### PROBLEM STATEMENT
The whole listing below must be printed again exactly, images excluded.

### INPUT
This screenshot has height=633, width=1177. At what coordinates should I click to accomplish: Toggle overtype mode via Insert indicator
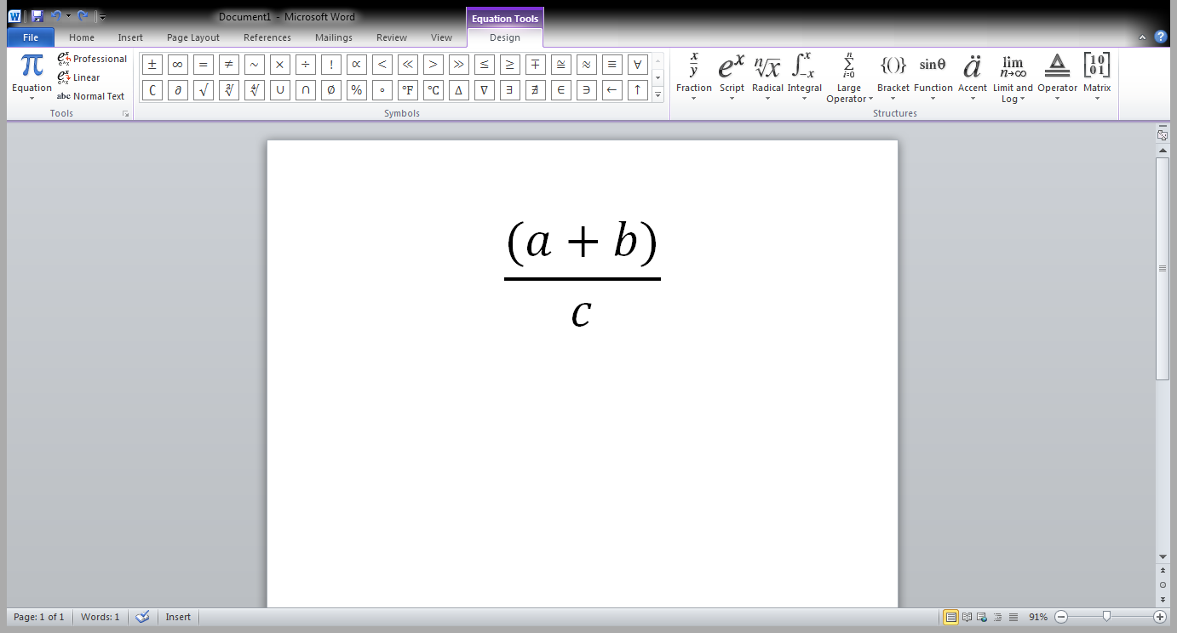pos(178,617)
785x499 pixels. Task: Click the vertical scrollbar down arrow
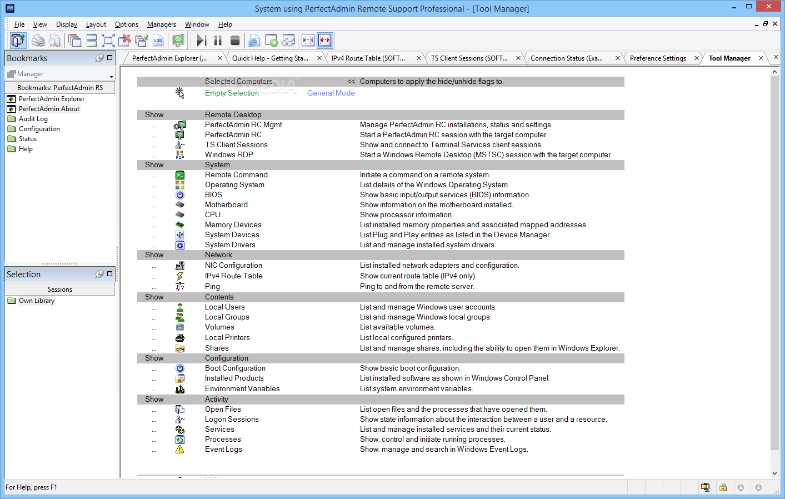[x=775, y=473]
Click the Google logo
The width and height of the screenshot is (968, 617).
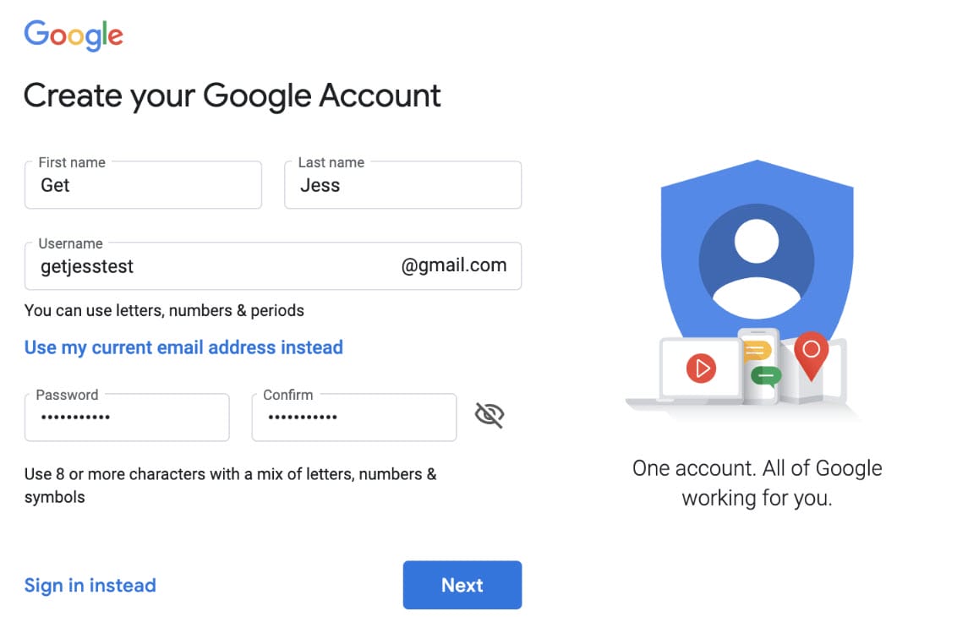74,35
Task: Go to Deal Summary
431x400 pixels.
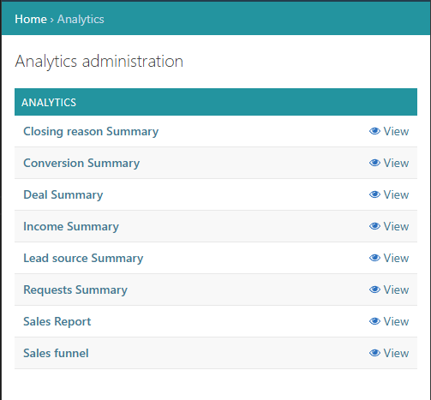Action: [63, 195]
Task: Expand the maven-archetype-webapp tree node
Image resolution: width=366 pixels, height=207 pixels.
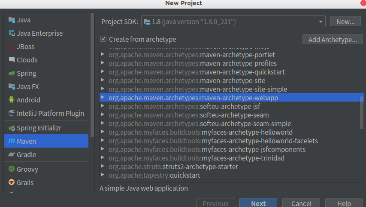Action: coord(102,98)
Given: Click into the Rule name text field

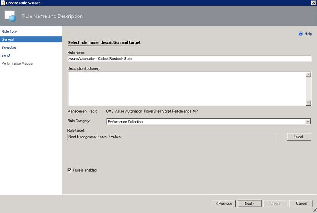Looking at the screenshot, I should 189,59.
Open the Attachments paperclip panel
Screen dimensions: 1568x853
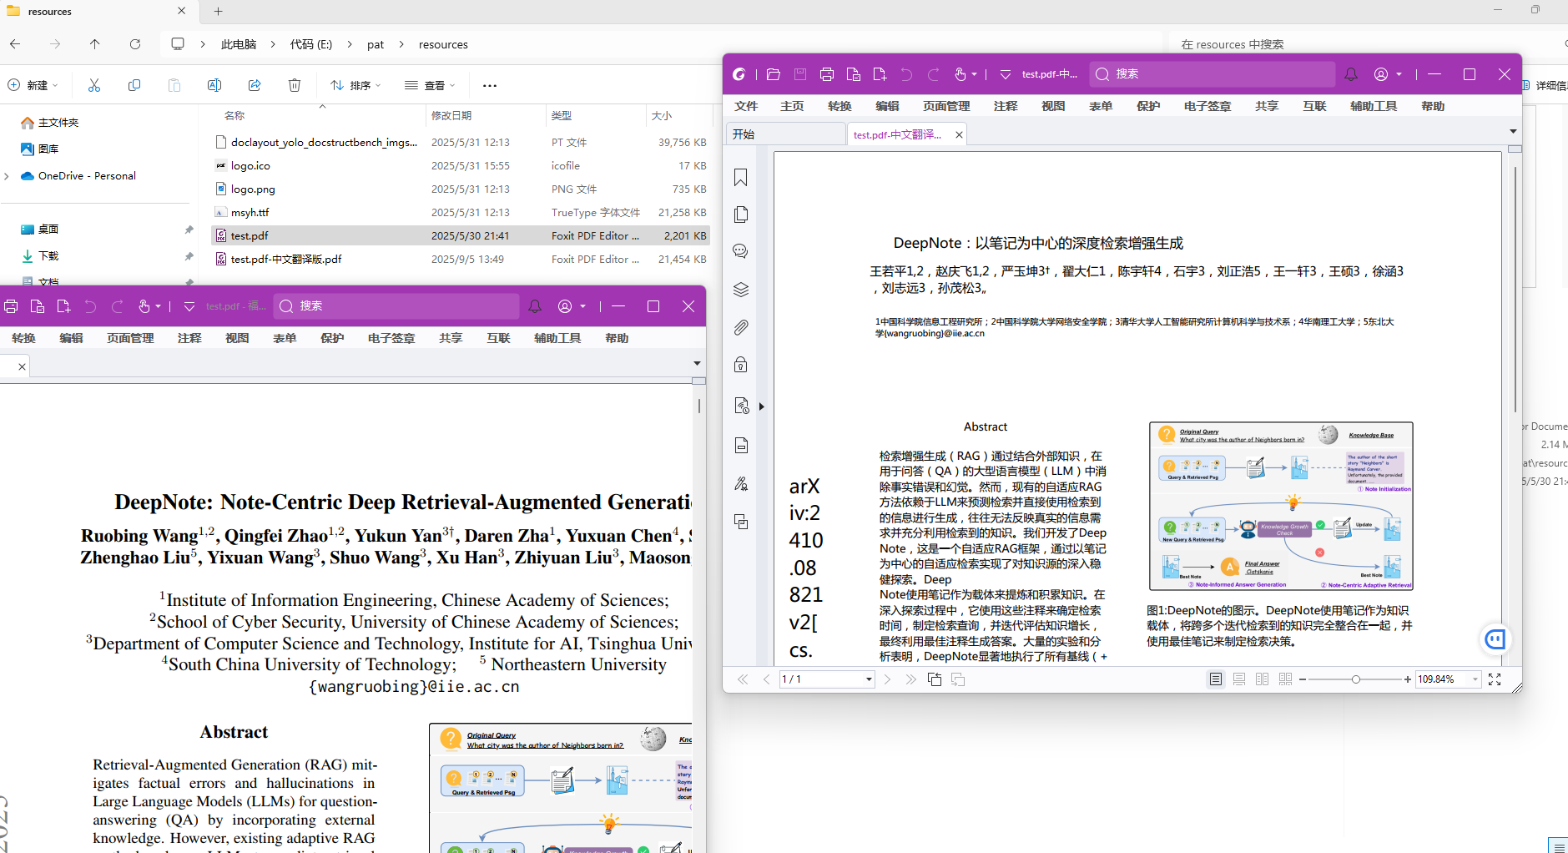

### OUTPUT
This screenshot has height=633, width=1177. At what coordinates should I click to accomplish: Toggle overtype mode via Insert indicator
pos(178,617)
785x499 pixels. Task: Click the vertical scrollbar down arrow
[x=775, y=473]
Click the Google logo
The width and height of the screenshot is (968, 617).
74,35
Task: Go to Deal Summary
431x400 pixels.
Action: [63, 195]
Task: Expand the maven-archetype-webapp tree node
Image resolution: width=366 pixels, height=207 pixels.
Action: coord(102,98)
Given: Click into the Rule name text field

Looking at the screenshot, I should 189,59.
Open the Attachments paperclip panel
Screen dimensions: 1568x853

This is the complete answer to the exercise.